Health Informatics, University of California, San Francisco, San Francisco, California.
Center for Clinical Informatics and Improvement Research, University of California, San Francisco, San Francisco, California.
J Hosp Med. 2021 Jul;16(7):404-408. doi: 10.12788/jhm.3607.
Medical training programs across the country are bound to a set of work hour regulations, generally monitored via self-report.

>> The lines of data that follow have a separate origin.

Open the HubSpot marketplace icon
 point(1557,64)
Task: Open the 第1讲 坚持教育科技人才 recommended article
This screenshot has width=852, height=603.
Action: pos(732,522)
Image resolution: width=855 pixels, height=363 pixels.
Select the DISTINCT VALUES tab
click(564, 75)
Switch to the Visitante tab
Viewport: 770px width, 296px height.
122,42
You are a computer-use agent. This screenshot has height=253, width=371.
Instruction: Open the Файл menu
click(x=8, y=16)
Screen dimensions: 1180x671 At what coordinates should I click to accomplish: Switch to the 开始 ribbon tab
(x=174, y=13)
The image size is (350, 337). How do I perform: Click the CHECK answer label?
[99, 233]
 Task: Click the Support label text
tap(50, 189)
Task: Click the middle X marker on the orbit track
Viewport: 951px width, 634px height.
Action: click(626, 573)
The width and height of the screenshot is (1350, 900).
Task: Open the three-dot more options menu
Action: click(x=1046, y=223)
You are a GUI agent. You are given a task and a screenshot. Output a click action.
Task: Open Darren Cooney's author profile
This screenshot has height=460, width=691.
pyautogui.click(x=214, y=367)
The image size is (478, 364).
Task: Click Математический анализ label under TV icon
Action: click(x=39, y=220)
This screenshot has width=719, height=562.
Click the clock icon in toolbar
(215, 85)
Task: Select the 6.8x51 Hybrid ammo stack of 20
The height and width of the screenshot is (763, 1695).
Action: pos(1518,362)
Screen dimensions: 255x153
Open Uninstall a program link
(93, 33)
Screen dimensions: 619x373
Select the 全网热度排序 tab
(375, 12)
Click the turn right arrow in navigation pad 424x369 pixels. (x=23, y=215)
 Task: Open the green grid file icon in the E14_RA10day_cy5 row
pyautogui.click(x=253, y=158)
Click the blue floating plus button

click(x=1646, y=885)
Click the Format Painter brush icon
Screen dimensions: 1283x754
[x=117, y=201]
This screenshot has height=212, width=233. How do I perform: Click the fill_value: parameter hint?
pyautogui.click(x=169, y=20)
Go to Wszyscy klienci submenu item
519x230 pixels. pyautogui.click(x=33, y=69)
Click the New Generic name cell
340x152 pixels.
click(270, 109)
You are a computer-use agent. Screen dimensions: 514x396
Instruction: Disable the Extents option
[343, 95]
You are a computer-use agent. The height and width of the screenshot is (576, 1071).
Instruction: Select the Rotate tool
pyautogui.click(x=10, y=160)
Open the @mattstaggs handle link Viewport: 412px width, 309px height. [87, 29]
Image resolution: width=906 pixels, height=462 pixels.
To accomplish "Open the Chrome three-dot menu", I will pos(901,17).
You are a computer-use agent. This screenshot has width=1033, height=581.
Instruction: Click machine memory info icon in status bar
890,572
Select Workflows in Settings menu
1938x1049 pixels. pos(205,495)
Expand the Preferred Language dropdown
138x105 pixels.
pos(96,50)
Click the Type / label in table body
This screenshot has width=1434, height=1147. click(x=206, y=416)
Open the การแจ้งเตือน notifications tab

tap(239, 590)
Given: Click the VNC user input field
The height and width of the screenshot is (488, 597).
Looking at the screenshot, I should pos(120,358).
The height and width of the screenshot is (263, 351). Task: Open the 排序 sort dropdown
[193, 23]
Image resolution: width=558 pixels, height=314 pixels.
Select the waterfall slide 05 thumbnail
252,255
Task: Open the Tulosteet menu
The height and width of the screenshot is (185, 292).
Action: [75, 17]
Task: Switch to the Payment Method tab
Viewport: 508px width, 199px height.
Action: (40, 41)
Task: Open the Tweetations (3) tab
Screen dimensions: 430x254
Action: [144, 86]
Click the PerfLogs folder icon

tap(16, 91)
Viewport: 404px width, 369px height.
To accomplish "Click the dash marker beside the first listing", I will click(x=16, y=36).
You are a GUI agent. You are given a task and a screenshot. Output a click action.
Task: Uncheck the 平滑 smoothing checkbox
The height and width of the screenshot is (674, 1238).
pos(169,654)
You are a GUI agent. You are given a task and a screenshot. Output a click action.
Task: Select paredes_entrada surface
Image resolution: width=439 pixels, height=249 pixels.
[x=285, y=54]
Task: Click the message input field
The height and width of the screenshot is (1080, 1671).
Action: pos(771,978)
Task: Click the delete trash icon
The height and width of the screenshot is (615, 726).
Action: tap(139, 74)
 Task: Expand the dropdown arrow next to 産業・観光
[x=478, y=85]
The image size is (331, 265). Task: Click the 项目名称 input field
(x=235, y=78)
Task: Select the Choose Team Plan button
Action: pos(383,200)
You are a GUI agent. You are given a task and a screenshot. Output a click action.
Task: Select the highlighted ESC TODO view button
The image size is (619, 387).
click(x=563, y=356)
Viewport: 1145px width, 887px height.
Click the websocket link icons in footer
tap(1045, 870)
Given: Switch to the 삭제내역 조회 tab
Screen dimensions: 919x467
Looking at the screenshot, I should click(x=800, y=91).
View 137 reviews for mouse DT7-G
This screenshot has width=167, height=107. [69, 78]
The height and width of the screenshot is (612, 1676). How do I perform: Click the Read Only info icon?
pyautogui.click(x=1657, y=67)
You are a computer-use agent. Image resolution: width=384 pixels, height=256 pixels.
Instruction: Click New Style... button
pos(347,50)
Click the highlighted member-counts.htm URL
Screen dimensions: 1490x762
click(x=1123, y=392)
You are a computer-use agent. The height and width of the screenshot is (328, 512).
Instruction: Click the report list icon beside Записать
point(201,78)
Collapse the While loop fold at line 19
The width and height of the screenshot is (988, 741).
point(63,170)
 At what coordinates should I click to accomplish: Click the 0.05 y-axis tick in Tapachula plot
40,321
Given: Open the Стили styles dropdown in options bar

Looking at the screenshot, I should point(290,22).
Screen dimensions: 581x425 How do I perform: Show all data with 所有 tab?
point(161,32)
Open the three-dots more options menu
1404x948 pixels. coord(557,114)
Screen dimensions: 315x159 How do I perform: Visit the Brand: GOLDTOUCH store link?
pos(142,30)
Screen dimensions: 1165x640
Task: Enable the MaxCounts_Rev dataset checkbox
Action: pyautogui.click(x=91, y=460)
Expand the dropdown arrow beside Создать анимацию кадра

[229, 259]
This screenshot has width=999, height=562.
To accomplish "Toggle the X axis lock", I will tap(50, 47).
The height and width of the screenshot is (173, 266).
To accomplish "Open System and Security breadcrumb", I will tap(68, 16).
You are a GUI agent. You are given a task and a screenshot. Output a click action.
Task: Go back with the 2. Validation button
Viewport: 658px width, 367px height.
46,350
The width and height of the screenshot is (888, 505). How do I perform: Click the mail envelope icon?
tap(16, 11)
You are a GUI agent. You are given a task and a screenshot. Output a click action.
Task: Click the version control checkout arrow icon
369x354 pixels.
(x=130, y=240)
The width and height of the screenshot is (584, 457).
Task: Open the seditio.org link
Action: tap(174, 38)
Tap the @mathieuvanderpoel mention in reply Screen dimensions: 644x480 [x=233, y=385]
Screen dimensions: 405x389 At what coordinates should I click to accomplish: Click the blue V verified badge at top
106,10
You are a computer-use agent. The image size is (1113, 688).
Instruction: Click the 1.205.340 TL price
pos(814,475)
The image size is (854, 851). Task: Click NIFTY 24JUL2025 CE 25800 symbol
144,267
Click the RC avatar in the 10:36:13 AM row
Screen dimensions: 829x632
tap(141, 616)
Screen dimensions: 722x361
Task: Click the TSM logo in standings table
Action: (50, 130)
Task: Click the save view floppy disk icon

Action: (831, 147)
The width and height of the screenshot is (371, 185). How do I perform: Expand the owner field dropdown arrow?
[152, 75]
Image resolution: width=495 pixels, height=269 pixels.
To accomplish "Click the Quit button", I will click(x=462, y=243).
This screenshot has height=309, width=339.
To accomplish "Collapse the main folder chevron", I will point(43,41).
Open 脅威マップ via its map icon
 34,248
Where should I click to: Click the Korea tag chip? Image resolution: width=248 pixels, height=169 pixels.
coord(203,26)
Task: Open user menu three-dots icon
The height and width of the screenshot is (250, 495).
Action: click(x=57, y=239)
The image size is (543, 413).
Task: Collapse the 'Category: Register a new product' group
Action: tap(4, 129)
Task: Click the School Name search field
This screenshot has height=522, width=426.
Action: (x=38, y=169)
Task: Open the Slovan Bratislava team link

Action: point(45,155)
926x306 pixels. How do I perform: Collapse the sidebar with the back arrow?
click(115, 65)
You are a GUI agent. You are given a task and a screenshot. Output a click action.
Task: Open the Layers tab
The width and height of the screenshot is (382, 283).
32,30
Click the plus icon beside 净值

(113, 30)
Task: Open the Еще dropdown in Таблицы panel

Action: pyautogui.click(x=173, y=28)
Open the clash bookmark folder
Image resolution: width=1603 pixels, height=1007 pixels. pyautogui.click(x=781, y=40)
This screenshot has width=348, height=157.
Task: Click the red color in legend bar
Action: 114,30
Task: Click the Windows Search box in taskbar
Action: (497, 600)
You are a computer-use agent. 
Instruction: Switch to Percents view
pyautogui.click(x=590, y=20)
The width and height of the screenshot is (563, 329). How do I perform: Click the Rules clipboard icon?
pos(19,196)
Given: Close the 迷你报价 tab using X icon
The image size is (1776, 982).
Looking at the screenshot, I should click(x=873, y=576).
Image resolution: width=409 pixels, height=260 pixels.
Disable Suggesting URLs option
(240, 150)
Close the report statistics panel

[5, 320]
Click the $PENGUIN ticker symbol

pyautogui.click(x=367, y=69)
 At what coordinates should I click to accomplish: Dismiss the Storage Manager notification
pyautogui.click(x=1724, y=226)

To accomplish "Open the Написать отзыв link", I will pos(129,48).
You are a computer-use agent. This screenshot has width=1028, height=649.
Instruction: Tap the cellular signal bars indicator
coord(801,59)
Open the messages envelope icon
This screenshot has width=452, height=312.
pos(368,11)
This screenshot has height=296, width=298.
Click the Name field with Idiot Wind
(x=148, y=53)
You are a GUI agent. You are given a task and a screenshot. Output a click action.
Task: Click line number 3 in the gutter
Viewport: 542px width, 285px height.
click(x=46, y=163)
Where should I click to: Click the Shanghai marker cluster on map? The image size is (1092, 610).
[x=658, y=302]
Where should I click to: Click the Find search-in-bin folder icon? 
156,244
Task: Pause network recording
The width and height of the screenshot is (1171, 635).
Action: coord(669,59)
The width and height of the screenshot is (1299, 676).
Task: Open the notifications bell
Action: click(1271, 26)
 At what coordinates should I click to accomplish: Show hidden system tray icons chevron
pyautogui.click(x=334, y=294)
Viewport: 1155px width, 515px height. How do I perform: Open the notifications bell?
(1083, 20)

We developed a computational method to automate measurement of intern and resident work hours, which we validated against self-report.
DESIGN, SETTING, AND PARTICIPANTS: We included all electronic health record (EHR) access log data between July 1, 2018, and June 30, 2019, for trainees enrolled in the internal medicine training program. We inferred the duration of continuous in-hospital work hours by linking EHR sessions that occurred within 5 hours as "on-campus" work and further accounted for "out-of-hospital" work which might be taking place at home.
We compared daily work hours estimated through the computational method with self-report and calculated the mean absolute error between the two groups. We used the computational method to estimate average weekly work hours across the rotation and the percentage of rotations where average work hours exceed the 80-hour workweek.
The mean absolute error between self-reported and EHR-derived daily work hours for first- (PGY-1), second- (PGY-2), and third- (PGY-3) year trainees were 1.27, 1.51, and 1.51 hours, respectively. Using this computational method, we estimated average (SD) weekly work hours of 57.0 (21.7), 69.9 (12.2), and 64.1 (16.3) for PGY-1, PGY-2, and PGY-3 residents.
EHR log data can be used to accurately approximate self-report of work hours, accounting for both in-hospital and out-of-hospital work. Automation will reduce trainees' clerical work, improve consistency and comparability of data, and provide more complete and timely data that training programs need.
全国各地的医学培训计划都受到一套工作时间规定的约束,这些规定通常通过自我报告来监测。
我们开发了一种计算方法来自动测量实习医生和住院医生的工作时间,并通过自我报告对其进行验证。
设计、设置和参与者:我们纳入了 2018 年 7 月 1 日至 2019 年 6 月 30 日期间参加内科培训计划的受训者的所有电子健康记录 (EHR) 访问日志数据。我们通过将在 5 小时内发生的 EHR 会话链接起来,推断出连续住院工作时间的持续时间,这些会话被认为是“校内”工作,并且进一步考虑了可能在家中进行的“校外”工作。
我们比较了通过计算方法估计的每日工作时间与自我报告,并计算了两组之间的平均绝对误差。我们使用计算方法估计整个轮转的平均每周工作时间以及平均工作时间超过每周 80 小时的轮转百分比。
第一年 (PGY-1)、第二年 (PGY-2) 和第三年 (PGY-3) 受训者的自我报告和 EHR 衍生的每日工作时间之间的平均绝对误差分别为 1.27 小时、1.51 小时和 1.51 小时。使用这种计算方法,我们估计 PGY-1、PGY-2 和 PGY-3 住院医生的平均(SD)每周工作时间分别为 57.0(21.7)、69.9(12.2)和 64.1(16.3)。
EHR 日志数据可用于准确估计自我报告的工作时间,同时考虑到院内和院外工作。自动化将减少受训者的文书工作,提高数据的一致性和可比性,并提供培训计划所需的更完整和及时的数据。